■ DATA FOR PROCESSING:

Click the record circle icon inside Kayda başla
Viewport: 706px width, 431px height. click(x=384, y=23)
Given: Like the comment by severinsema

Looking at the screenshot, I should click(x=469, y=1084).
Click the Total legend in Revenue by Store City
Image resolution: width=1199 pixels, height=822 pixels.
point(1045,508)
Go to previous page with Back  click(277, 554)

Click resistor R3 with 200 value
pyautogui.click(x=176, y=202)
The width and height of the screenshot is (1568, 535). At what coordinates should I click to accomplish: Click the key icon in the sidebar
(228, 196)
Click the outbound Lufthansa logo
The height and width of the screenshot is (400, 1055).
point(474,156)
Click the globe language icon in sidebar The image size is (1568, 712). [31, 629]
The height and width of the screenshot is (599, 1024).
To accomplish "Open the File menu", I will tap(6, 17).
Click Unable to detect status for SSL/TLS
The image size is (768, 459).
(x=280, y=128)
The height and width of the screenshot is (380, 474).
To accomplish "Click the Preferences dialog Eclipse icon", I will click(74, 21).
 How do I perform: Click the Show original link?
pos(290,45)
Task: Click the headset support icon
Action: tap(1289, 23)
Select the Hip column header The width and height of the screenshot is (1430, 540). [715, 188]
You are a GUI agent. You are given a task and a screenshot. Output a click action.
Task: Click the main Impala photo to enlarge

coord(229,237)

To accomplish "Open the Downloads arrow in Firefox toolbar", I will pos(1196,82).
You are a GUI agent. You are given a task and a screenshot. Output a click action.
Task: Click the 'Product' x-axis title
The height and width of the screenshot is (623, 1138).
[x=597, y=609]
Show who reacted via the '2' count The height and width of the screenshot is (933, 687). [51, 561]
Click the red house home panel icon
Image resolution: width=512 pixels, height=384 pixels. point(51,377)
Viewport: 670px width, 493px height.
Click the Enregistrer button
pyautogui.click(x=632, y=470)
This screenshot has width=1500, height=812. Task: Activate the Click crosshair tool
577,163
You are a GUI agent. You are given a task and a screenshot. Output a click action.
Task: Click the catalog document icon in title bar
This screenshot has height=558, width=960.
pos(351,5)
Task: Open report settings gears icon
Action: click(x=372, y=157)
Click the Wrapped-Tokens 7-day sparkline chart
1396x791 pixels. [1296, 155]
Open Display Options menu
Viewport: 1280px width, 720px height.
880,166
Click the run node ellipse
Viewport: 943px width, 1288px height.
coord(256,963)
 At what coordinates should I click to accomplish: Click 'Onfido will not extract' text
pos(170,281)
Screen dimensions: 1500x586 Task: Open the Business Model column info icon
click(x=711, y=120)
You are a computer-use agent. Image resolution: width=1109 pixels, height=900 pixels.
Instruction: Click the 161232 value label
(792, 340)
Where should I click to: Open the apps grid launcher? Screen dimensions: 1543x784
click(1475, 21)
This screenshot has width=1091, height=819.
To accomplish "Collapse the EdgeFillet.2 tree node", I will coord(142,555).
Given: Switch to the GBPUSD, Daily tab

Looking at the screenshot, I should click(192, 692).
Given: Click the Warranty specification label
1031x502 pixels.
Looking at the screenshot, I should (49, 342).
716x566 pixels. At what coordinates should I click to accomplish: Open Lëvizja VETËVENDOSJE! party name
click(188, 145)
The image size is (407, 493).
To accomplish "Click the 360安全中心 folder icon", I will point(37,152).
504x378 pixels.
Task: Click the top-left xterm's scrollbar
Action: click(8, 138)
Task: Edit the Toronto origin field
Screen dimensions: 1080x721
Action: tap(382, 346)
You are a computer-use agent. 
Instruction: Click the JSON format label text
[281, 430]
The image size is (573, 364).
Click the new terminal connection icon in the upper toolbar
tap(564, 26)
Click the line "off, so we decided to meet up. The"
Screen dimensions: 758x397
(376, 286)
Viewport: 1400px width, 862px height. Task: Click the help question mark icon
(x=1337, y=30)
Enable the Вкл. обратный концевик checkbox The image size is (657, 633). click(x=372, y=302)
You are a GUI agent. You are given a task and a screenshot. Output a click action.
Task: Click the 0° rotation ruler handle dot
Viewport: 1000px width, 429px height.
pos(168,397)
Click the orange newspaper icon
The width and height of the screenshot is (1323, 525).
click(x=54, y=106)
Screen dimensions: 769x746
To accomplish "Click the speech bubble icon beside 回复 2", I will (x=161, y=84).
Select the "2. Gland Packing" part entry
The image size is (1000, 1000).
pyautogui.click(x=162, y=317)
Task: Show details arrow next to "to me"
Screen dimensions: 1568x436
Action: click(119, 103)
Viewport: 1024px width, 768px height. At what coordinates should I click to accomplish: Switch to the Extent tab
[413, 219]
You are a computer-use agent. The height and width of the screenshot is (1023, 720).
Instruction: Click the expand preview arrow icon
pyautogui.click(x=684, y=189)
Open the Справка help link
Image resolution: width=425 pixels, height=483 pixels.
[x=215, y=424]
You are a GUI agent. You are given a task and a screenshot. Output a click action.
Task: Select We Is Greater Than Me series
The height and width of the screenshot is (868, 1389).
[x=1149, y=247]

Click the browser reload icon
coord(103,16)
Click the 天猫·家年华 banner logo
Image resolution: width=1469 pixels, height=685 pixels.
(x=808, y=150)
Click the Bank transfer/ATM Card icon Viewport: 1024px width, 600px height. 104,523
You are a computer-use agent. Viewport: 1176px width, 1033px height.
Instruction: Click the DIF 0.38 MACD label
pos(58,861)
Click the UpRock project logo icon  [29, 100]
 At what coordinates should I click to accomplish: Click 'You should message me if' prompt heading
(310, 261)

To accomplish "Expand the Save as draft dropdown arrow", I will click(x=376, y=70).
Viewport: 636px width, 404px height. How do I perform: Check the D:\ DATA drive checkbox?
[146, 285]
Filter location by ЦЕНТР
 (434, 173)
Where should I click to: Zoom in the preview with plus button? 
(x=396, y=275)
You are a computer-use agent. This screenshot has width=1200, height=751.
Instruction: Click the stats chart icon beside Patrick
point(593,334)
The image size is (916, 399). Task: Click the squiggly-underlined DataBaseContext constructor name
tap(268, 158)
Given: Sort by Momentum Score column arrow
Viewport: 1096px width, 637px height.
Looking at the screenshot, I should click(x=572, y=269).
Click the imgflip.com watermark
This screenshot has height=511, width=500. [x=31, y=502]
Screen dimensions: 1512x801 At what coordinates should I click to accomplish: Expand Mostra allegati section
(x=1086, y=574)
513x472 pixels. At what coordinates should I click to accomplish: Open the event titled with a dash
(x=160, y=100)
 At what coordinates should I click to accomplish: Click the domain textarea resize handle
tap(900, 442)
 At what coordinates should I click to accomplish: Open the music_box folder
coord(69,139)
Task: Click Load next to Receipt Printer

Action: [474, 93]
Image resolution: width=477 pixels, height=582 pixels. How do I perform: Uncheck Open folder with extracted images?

■ ABOUT THIS EXERCISE:
Transcription of the entire listing, word for word, is required.

■ SOLUTION:
Click the record circle icon inside Kayda başla
Viewport: 706px width, 431px height. click(x=384, y=23)
Given: Like the comment by severinsema

Looking at the screenshot, I should click(x=469, y=1084).
Click the Total legend in Revenue by Store City
Image resolution: width=1199 pixels, height=822 pixels.
point(1045,508)
Go to previous page with Back  click(277, 554)

Click resistor R3 with 200 value
pyautogui.click(x=176, y=202)
The width and height of the screenshot is (1568, 535). At what coordinates should I click to accomplish: Click the key icon in the sidebar
(228, 196)
Click the outbound Lufthansa logo
The height and width of the screenshot is (400, 1055).
point(474,156)
Click the globe language icon in sidebar The image size is (1568, 712). [31, 629]
The height and width of the screenshot is (599, 1024).
To accomplish "Open the File menu", I will tap(6, 17).
Click Unable to detect status for SSL/TLS
The image size is (768, 459).
(x=280, y=128)
The height and width of the screenshot is (380, 474).
To accomplish "Click the Preferences dialog Eclipse icon", I will click(74, 21).
 How do I perform: Click the Show original link?
pos(290,45)
Task: Click the headset support icon
Action: tap(1289, 23)
Select the Hip column header The width and height of the screenshot is (1430, 540). [715, 188]
You are a GUI agent. You are given a task and a screenshot. Output a click action.
Task: Click the main Impala photo to enlarge

coord(229,237)

To accomplish "Open the Downloads arrow in Firefox toolbar", I will pos(1196,82).
You are a GUI agent. You are given a task and a screenshot. Output a click action.
Task: Click the 'Product' x-axis title
The height and width of the screenshot is (623, 1138).
[x=597, y=609]
Show who reacted via the '2' count The height and width of the screenshot is (933, 687). [51, 561]
Click the red house home panel icon
Image resolution: width=512 pixels, height=384 pixels. point(51,377)
Viewport: 670px width, 493px height.
Click the Enregistrer button
pyautogui.click(x=632, y=470)
This screenshot has width=1500, height=812. Task: Activate the Click crosshair tool
577,163
You are a GUI agent. You are given a task and a screenshot. Output a click action.
Task: Click the catalog document icon in title bar
This screenshot has height=558, width=960.
pos(351,5)
Task: Open report settings gears icon
Action: click(x=372, y=157)
Click the Wrapped-Tokens 7-day sparkline chart
1396x791 pixels. [1296, 155]
Open Display Options menu
Viewport: 1280px width, 720px height.
880,166
Click the run node ellipse
Viewport: 943px width, 1288px height.
coord(256,963)
 At what coordinates should I click to accomplish: Click 'Onfido will not extract' text
pos(170,281)
Screen dimensions: 1500x586 Task: Open the Business Model column info icon
click(x=711, y=120)
You are a computer-use agent. Image resolution: width=1109 pixels, height=900 pixels.
Instruction: Click the 161232 value label
(792, 340)
Where should I click to: Open the apps grid launcher? Screen dimensions: 1543x784
click(1475, 21)
This screenshot has width=1091, height=819.
To accomplish "Collapse the EdgeFillet.2 tree node", I will coord(142,555).
Given: Switch to the GBPUSD, Daily tab

Looking at the screenshot, I should click(192, 692).
Given: Click the Warranty specification label
1031x502 pixels.
Looking at the screenshot, I should (49, 342).
716x566 pixels. At what coordinates should I click to accomplish: Open Lëvizja VETËVENDOSJE! party name
click(188, 145)
The image size is (407, 493).
To accomplish "Click the 360安全中心 folder icon", I will point(37,152).
504x378 pixels.
Task: Click the top-left xterm's scrollbar
Action: click(8, 138)
Task: Edit the Toronto origin field
Screen dimensions: 1080x721
Action: tap(382, 346)
You are a computer-use agent. 
Instruction: Click the JSON format label text
[281, 430]
The image size is (573, 364).
Click the new terminal connection icon in the upper toolbar
tap(564, 26)
Click the line "off, so we decided to meet up. The"
Screen dimensions: 758x397
(376, 286)
Viewport: 1400px width, 862px height. Task: Click the help question mark icon
(x=1337, y=30)
Enable the Вкл. обратный концевик checkbox The image size is (657, 633). click(x=372, y=302)
You are a GUI agent. You are given a task and a screenshot. Output a click action.
Task: Click the 0° rotation ruler handle dot
Viewport: 1000px width, 429px height.
pos(168,397)
Click the orange newspaper icon
The width and height of the screenshot is (1323, 525).
click(x=54, y=106)
Screen dimensions: 769x746
To accomplish "Click the speech bubble icon beside 回复 2", I will (x=161, y=84).
Select the "2. Gland Packing" part entry
The image size is (1000, 1000).
pyautogui.click(x=162, y=317)
Task: Show details arrow next to "to me"
Screen dimensions: 1568x436
Action: click(119, 103)
Viewport: 1024px width, 768px height. At what coordinates should I click to accomplish: Switch to the Extent tab
[413, 219]
You are a computer-use agent. The height and width of the screenshot is (1023, 720).
Instruction: Click the expand preview arrow icon
pyautogui.click(x=684, y=189)
Open the Справка help link
Image resolution: width=425 pixels, height=483 pixels.
[x=215, y=424]
You are a GUI agent. You are given a task and a screenshot. Output a click action.
Task: Select We Is Greater Than Me series
The height and width of the screenshot is (868, 1389).
[x=1149, y=247]

Click the browser reload icon
coord(103,16)
Click the 天猫·家年华 banner logo
Image resolution: width=1469 pixels, height=685 pixels.
(x=808, y=150)
Click the Bank transfer/ATM Card icon Viewport: 1024px width, 600px height. 104,523
You are a computer-use agent. Viewport: 1176px width, 1033px height.
Instruction: Click the DIF 0.38 MACD label
pos(58,861)
Click the UpRock project logo icon  [29, 100]
 At what coordinates should I click to accomplish: Click 'You should message me if' prompt heading
(310, 261)

To accomplish "Expand the Save as draft dropdown arrow", I will click(x=376, y=70).
Viewport: 636px width, 404px height. How do I perform: Check the D:\ DATA drive checkbox?
[146, 285]
Filter location by ЦЕНТР
 (434, 173)
Where should I click to: Zoom in the preview with plus button? 
(x=396, y=275)
You are a computer-use agent. This screenshot has width=1200, height=751.
Instruction: Click the stats chart icon beside Patrick
point(593,334)
The image size is (916, 399). Task: Click the squiggly-underlined DataBaseContext constructor name
tap(268, 158)
Given: Sort by Momentum Score column arrow
Viewport: 1096px width, 637px height.
Looking at the screenshot, I should click(x=572, y=269).
Click the imgflip.com watermark
This screenshot has height=511, width=500. [x=31, y=502]
Screen dimensions: 1512x801 At what coordinates should I click to accomplish: Expand Mostra allegati section
(x=1086, y=574)
513x472 pixels. At what coordinates should I click to accomplish: Open the event titled with a dash
(x=160, y=100)
 At what coordinates should I click to accomplish: Click the domain textarea resize handle
tap(900, 442)
 At what coordinates should I click to accomplish: Open the music_box folder
coord(69,139)
Task: Click Load next to Receipt Printer

Action: [474, 93]
Image resolution: width=477 pixels, height=582 pixels. How do I perform: Uncheck Open folder with extracted images?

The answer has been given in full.